Para demostrar que el querer no es siempre necesidad, hay que considerarlo bajo el doble aspecto de la especificación y del ejercicio. En cuanto al ejercicio, la voluntad está, en primer lugar, movida por ella misma. Se mueve del mismo modo que mueve a las otras potencias. Es inútil objetar que un mismo ser no puede estar a la vez en potencia y en acto, ya que, igual que los principios me permiten en el orden intelectual, en tanto que están en acto en mí, desarrollar todas las posibilidades que contienen en potencia, así la voluntad, en acto hacia sus fines, puede determinarse por la vía de un «consejo» que deja abierta una alternativa y que no es necesario. Sin embargo, no se puede proceder a lo infinito en la serie de principios motores; si el consejo depende de la voluntad, y la voluntad del consejo, para evitar el círculo nos es necesario remontarnos a un primer motor. […] Este primer motor, que está por encima del intelecto y de la voluntad, es Dios mismo, quien mueve a la voluntad según su condición (sin hacerle violencia).

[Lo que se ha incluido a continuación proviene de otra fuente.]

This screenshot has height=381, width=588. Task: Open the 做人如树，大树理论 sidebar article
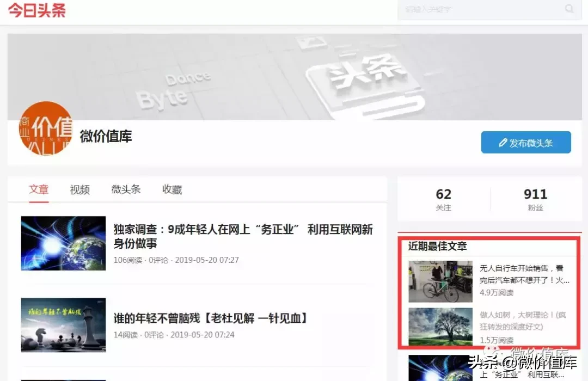[522, 321]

Desde el punto de vista de la especificación, señalemos que el objeto que mueve a la voluntad sólo puede ser el bien «conveniente», en tanto que elegido por la inteligencia. Supongamos que este bien se presenta con los límites de la particularización, y no como universalmente bueno. Entonces será incapaz de mover a la voluntad necesariamente. Por el contrario, si este bien se presenta como bien «bajo todos los aspectos», entonces no puede dejar de determinar a la voluntad. Tal es el caso de la beatitud, que se define como el estado que integra la totalidad del bien. Sin embargo, aquí sólo se trata del orden de la especificación, ya que desde el punto de vista del ejercicio puedo perfectamente no querer actualmente pensar en la beatitud, ya que este acto de pensar es él mismo particular. Si, por el contrario, el bien se presenta solamente bajo los límites de una determinación particular, el acto no será necesario ni desde el punto de vista de la especificación ni desde el punto de vista del ejercicio.

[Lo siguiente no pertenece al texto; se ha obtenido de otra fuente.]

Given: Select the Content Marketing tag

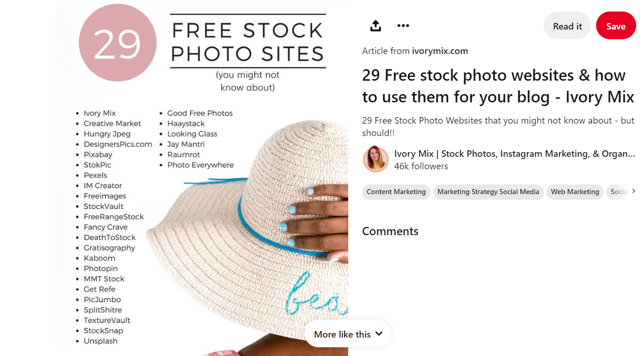Looking at the screenshot, I should point(396,192).
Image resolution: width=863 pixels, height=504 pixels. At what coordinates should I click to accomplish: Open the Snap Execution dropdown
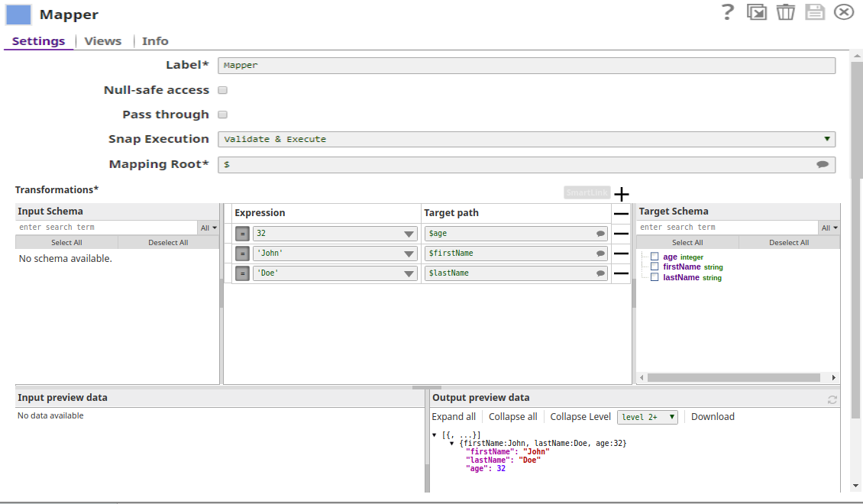826,139
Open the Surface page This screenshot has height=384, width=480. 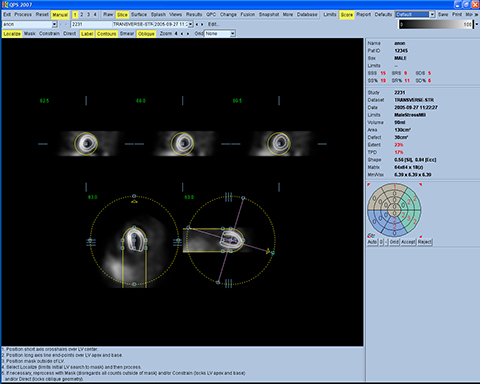click(x=139, y=15)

¿Cómo se decide, pues, la voluntad concretamente? Se pueden analizar tres casos. A veces la decisión dependerá del «peso» de tal o cual condición del objeto, en tanto que valorada por la inteligencia. La decisión será en tal caso racional; por ejemplo, si yo considero tal cosa útil para mi salud o, al menos, lo es para mi actividad voluntaria. Otras veces una ocasión, venga del interior o del exterior, hará que me apoye sobre una circunstancia del objeto y que deje el resto en la sombra. Finalmente, la decisión puede tener su origen en una disposición interna. El hombre colérico y el hombre sabio deciden de muy diferente manera; el enfermo no ve la comida del mismo modo que el sano. Como dice el filósofo: a tal disposición, tal fin.
Si esta disposición es natural, y por ello ajena a la voluntad, la voluntad es necesaria. Por ello todos los hombres quieren ser, vivir y conocer. Si esta disposición no procede de la naturaleza -por ejemplo, en el caso de las pasiones-, en tal caso no habrá necesidad, ya que esta disposición puede ser modificada. El hombre colérico tratará de calmarse antes de juzgar. Sin embargo, es más fácil reducir una pasión que un hábito. Así, pues, la voluntad, en el orden de la especificación, puede estar movida necesariamente por ciertos objetos, no por todos; pero en el orden del ejercicio, no es (jamás) necesario que lo esté.